▶ [What to work on] Going through the data below, please show each line containing the string "computer".

** Data records follows **

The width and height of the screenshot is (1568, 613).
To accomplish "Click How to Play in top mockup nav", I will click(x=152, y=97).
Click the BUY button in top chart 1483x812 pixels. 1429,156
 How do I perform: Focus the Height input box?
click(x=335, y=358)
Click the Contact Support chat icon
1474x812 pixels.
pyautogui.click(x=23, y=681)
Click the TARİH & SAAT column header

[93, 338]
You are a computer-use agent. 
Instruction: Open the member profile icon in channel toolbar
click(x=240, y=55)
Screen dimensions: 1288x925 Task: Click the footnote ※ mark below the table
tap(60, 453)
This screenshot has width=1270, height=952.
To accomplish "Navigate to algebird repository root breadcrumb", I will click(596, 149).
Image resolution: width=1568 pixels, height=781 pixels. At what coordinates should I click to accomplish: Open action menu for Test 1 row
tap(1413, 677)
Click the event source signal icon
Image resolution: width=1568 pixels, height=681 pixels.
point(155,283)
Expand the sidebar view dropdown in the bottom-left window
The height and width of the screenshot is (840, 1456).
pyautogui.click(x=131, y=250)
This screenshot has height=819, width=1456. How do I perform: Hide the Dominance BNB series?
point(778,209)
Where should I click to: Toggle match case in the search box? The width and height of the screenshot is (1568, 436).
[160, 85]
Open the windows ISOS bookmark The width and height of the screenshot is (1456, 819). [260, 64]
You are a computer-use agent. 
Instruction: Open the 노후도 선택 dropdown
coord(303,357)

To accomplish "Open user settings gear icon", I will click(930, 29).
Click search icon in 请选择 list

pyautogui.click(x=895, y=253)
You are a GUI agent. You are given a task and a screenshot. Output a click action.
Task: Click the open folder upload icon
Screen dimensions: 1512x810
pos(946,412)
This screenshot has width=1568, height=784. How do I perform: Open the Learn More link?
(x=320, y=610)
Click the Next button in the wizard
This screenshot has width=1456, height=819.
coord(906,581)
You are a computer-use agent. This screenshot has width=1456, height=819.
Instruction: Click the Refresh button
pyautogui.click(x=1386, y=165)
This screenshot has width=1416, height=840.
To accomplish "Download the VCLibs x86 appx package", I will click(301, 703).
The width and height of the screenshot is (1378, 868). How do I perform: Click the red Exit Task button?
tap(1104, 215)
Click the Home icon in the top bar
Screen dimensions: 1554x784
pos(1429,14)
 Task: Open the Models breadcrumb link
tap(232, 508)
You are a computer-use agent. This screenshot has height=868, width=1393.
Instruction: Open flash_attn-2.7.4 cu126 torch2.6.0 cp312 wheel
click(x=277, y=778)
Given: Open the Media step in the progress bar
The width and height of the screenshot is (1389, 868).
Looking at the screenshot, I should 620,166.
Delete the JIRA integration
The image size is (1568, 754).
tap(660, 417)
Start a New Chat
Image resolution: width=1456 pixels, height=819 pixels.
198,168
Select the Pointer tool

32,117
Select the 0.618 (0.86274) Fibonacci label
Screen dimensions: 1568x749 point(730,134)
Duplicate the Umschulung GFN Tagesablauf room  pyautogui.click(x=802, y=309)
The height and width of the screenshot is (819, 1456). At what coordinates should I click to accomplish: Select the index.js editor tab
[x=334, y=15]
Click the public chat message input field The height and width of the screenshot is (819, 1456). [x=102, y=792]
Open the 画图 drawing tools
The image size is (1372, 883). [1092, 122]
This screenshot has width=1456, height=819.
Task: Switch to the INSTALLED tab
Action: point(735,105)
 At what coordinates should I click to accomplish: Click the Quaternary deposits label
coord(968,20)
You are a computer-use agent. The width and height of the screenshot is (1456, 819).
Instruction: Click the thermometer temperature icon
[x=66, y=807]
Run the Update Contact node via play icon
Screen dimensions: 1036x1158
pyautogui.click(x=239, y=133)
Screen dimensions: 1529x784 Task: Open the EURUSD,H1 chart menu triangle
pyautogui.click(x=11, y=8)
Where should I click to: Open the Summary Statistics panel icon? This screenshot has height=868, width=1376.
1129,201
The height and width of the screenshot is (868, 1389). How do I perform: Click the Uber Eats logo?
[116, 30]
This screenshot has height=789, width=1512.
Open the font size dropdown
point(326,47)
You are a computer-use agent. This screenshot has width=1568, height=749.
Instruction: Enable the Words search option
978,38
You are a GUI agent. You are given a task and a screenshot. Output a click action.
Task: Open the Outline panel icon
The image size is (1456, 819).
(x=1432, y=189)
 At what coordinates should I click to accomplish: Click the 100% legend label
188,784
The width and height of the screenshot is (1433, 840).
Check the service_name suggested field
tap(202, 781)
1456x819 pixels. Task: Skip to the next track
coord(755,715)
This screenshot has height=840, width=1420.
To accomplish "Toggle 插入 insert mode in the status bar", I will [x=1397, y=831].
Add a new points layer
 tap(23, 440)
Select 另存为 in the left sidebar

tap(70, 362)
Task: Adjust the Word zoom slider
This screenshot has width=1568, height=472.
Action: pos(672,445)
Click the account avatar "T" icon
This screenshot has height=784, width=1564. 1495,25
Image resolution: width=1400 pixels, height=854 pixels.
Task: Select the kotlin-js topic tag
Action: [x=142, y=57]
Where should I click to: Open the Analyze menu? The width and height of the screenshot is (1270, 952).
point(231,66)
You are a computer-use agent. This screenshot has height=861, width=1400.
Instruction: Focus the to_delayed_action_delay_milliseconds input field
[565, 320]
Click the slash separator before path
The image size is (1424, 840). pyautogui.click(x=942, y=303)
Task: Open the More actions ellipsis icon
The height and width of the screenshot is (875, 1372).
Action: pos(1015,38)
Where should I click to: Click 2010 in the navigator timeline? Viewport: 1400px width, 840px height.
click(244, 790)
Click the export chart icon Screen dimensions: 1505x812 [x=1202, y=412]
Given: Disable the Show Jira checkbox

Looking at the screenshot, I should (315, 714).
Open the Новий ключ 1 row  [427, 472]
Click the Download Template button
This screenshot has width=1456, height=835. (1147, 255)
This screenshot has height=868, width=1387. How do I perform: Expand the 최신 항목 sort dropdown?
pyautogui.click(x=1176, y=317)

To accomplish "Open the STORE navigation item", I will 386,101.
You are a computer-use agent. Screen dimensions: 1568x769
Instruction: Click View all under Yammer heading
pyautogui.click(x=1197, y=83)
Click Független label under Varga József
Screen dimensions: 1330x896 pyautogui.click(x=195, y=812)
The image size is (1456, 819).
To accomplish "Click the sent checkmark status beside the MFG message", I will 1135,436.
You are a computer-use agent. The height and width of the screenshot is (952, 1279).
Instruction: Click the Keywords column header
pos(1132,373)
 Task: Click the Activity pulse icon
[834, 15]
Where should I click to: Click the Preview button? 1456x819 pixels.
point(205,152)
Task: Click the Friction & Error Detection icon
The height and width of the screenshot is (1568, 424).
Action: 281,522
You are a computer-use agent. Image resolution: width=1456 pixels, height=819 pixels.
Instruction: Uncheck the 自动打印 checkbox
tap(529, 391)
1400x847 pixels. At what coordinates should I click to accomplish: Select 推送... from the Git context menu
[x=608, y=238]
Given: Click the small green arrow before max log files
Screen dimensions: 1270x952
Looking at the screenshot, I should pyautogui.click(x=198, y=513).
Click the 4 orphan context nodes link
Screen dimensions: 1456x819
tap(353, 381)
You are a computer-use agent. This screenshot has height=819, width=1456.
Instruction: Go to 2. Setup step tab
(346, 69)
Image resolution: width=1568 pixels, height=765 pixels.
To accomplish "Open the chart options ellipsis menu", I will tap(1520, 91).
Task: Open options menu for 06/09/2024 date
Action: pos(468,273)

** End of Data records **

▶ [Expected answer]
You are a computer-use agent. 
You are a computer-use agent. 
You are a computer-use agent. This screenshot has width=1456, height=819.
You are a computer-use agent. This screenshot has height=868, width=1393.
You are a computer-use agent. The width and height of the screenshot is (1456, 819).
You are a computer-use agent. This screenshot has width=1568, height=749.
You are a computer-use agent. This screenshot has height=861, width=1400.
You are a computer-use agent. Screen dimensions: 1568x769
You are a computer-use agent. The height and width of the screenshot is (952, 1279).
You are a computer-use agent. Image resolution: width=1456 pixels, height=819 pixels.
You are a computer-use agent. This screenshot has height=819, width=1456.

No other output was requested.